### ABOUT THIS EXERCISE:
Would you please print exactly the lines that run from the one with "This screenshot has" to the last line of the data, both included, without any pictures?

:: INPUT ::

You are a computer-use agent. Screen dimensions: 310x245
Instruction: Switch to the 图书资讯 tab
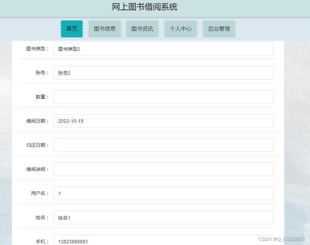(142, 29)
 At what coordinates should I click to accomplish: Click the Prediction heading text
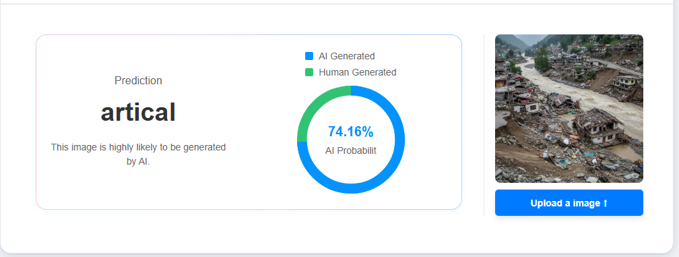click(138, 80)
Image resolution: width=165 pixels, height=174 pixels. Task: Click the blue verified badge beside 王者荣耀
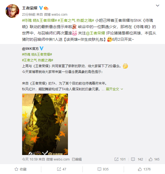41,8
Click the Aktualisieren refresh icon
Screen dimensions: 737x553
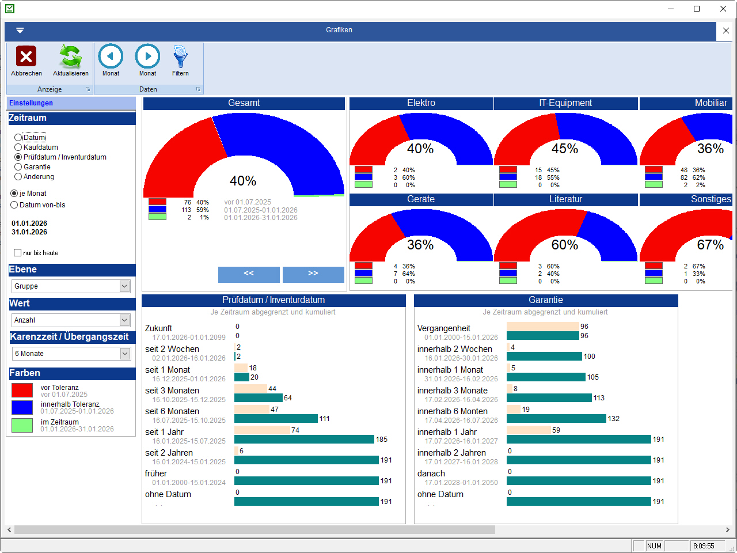pyautogui.click(x=70, y=56)
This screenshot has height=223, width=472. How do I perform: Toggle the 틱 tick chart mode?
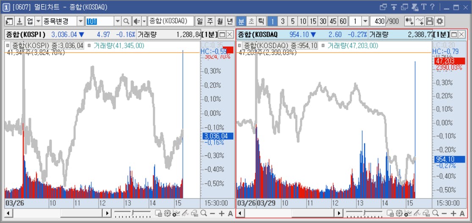coord(261,21)
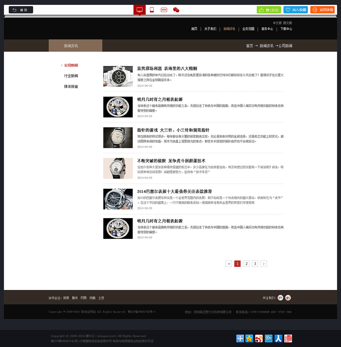Switch to 行业新闻 news category
Image resolution: width=341 pixels, height=347 pixels.
pyautogui.click(x=71, y=76)
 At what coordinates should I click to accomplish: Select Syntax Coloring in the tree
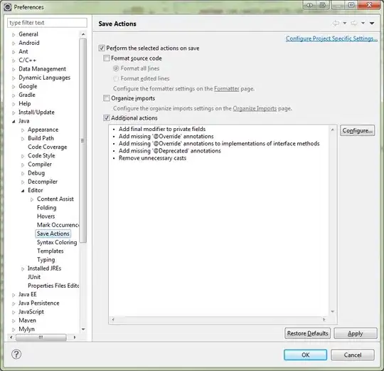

:::

### RESPONSE TO THE TASK:
This screenshot has height=223, width=472. How do I perform: Toggle the 틱 tick chart mode?
coord(261,21)
Switch to 行业新闻 news category
Image resolution: width=341 pixels, height=347 pixels.
pyautogui.click(x=71, y=76)
 At what coordinates should I click to accomplish: Select Syntax Coloring in the tree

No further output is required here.